Wellness is on the forefront of everyone’s mind, and workplaces aren’t ignoring that. An estimated 44 percent of business owners increased their employee wellness benefits in 2018, and one of those benefits is bringing standing desks into the office. In fact, nearly 53 percent of employers now offer the standing desk option as an alternative to being sedentary for hours at a time, all according to Society for Human Resource Management.
This trend has gained traction in workplaces across the country, but why are standing desks so popular, and how can using a standing desk impact your own health and performance? Learn everything you need to know about standing desks so you can be your healthiest self—in and out of the office.
Standing desk benefits
A standing desk minimizes the risks of extended sitting
Dr. Neville Owen, a researcher of sedentary behavior at the Baker IDI Heart and Diabetes Institute in Australia, has found that people can spend as many as 15.5 hours sitting each day, as reported by ABC News.
Neville says this prolonged inactivity causes the muscles to become unloaded and catabolized over time which could increase the risk of cardiovascular disease, cancer and diabetes. Even people who exercise consistently are not immune to the adverse effects of sitting.
One solution to minimize these health risks is to integrate more opportunities for movement into the work routine, and standing desks are a popular solution. Not only are they better for your muscles, but you increase your calorie-burning power too.
On average, those who habitually stand have a measured heart rate of 10 beats per minute higher than people who more often remain seated, according to BBC. This allows you to burn 50 extra calories each hour! If you stand at a desk for just three hours daily throughout the work week, you’ll burn 75 more calories than if you used a normal desk.
What’s more, if most Americans reduced their amount of sitting time to 2 to 3 hours, each day, their life expectancy would increase by 2 years. By sitting less, we mitigate chronic disease, metabolic issues and unhealthy weight according to the British Medical Journal and Occupational Medicine Journal.
A standing desk reduces pain
If you’re feeling pain in your lower back or joints, a standing desk can be key to reducing that discomfort, says Fletcher Zumbusch, a physical therapist at the Providence St. John’s Health Center in California. He explains:
“Spending less time sitting helps keep the hips from becoming tight. Avoiding hip tightness is important because the loss of hip mobility creates undue stress on adjacent joints. This additional stress can lead to the accelerated development of pain in the joints of the lower back, hip and knees.”

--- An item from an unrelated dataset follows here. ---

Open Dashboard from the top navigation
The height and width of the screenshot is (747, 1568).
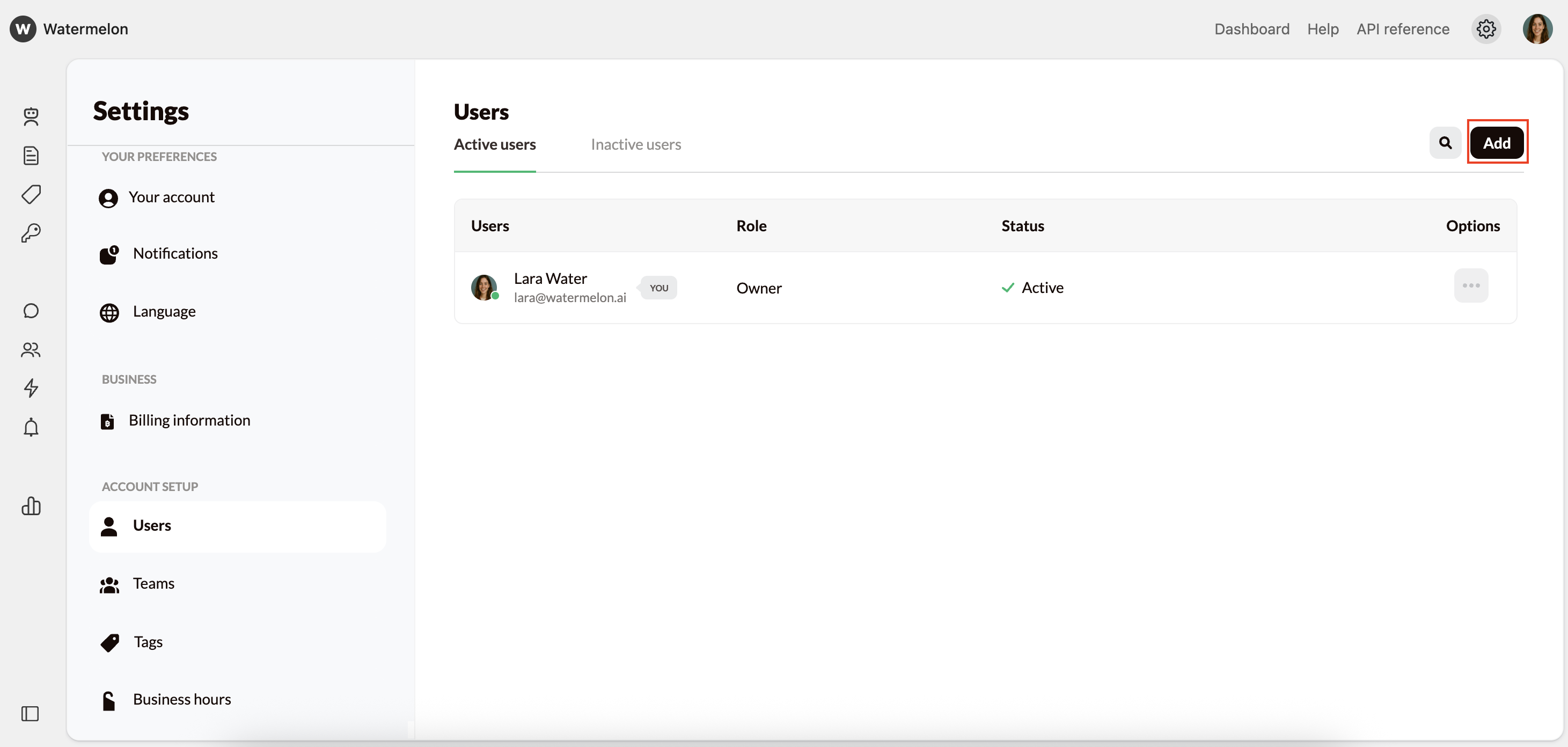[x=1251, y=28]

In fact, The Centers for Disease Control and Convention launched a study among workers in Minneapolis with sedentary jobs called the Take-a-Stand Project. Over the course of 2 months, participants reduced their sitting time by 224 percent, which totaled to just 66 minutes per day of standing time. This small change alleviated the pressure on their necks and upper backs by a whopping 54 percent. What’s more, the minimal amount of sitting also decreased tension in their shoulders and improved their posture, and 87 percent indicated more physical comfort.
How to stand safely
If you’re ready to take advantage of these benefits, you need to focus on safety first. Despite the health, it’s crucial to remember that moderation is key. In fact, transitioning from a seated position to a standing position for the same amount of time can be equally detrimental.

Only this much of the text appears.